[Word and element location records]

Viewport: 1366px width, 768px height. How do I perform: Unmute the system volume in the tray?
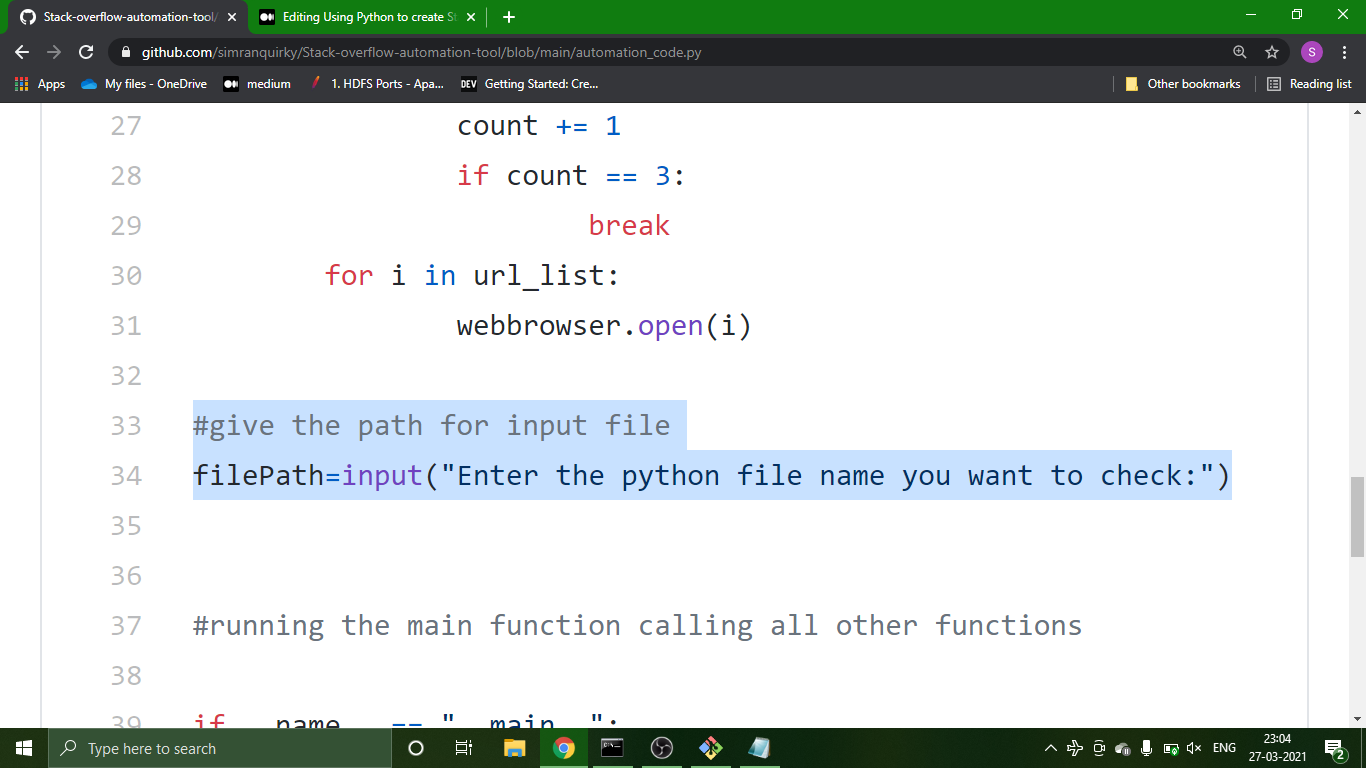click(1194, 748)
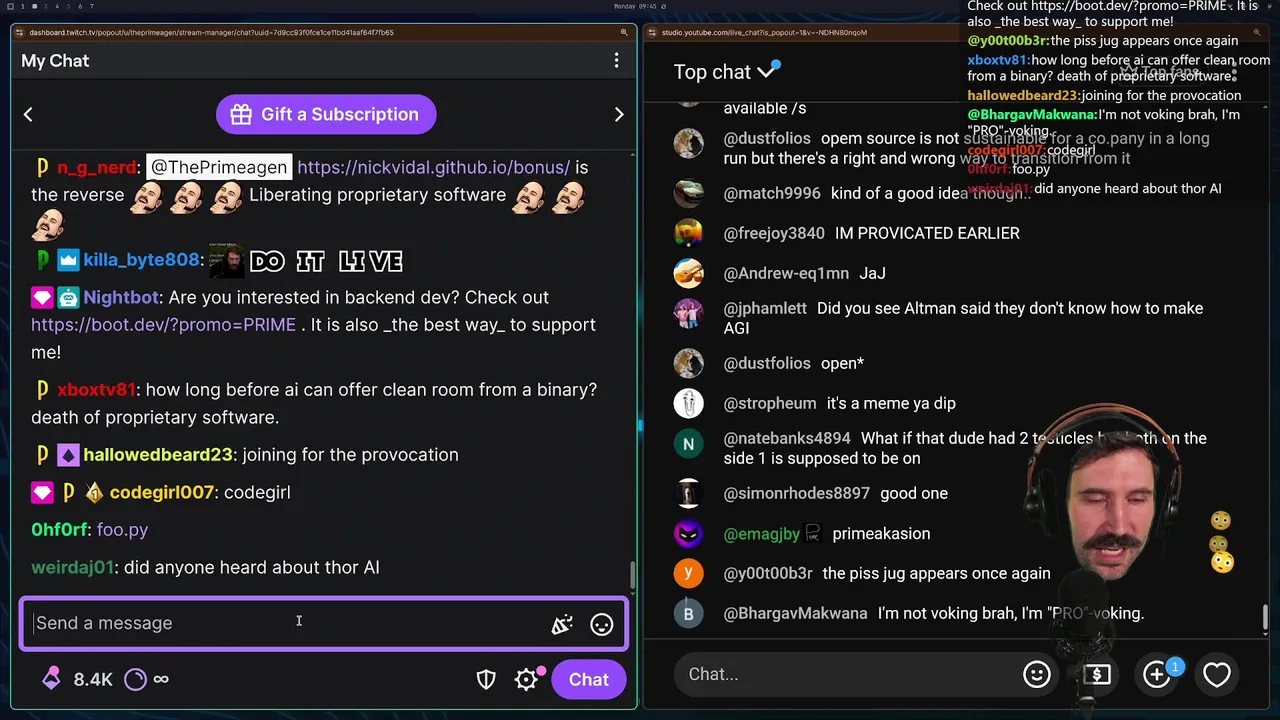This screenshot has width=1280, height=720.
Task: Click the Gift a Subscription button
Action: (326, 114)
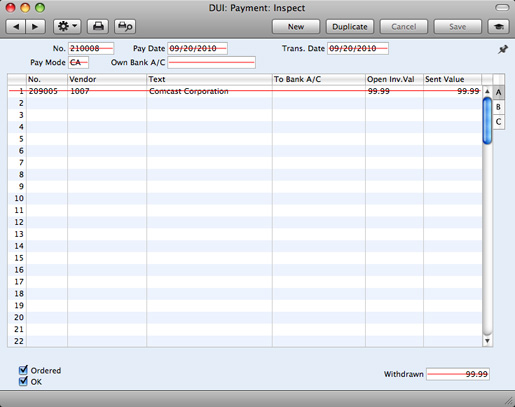Select row 1 Comcast Corporation text cell
The width and height of the screenshot is (515, 407).
209,91
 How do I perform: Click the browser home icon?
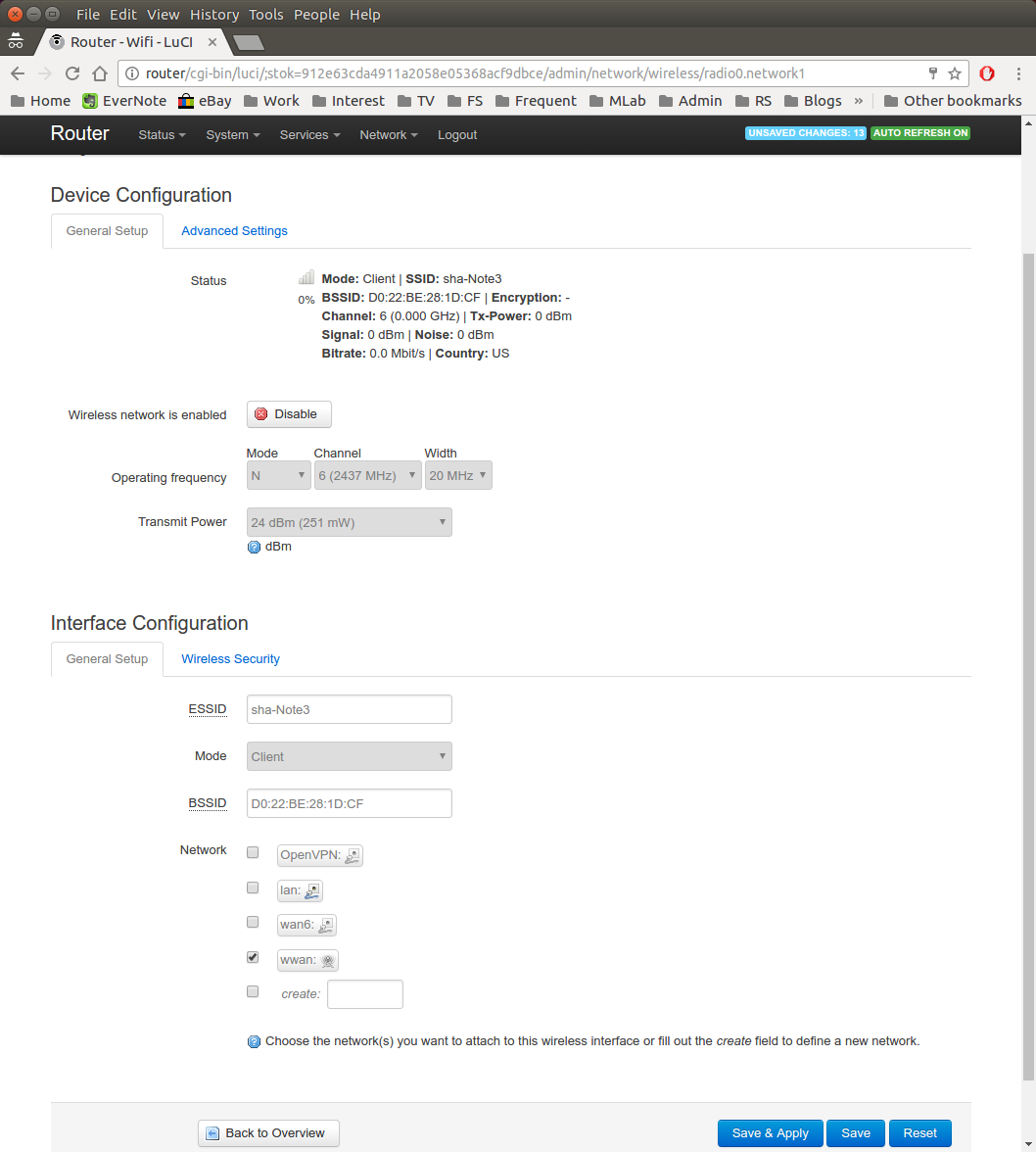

DESCRIPTION OF THE TASK:
Update the records by putting "complete" in place of "perform" and leaving everything else unchanged. Omit the pictures from your answer.

EXERCISE ANSWER:
Viewport: 1366px width, 768px height. How do I complete: Unmute the system volume in the tray?
click(1194, 748)
This screenshot has width=1280, height=720.
Task: Click the Gift a Subscription button
Action: (326, 114)
Select row 1 Comcast Corporation text cell
The width and height of the screenshot is (515, 407).
209,91
 How do I complete: Click the browser home icon?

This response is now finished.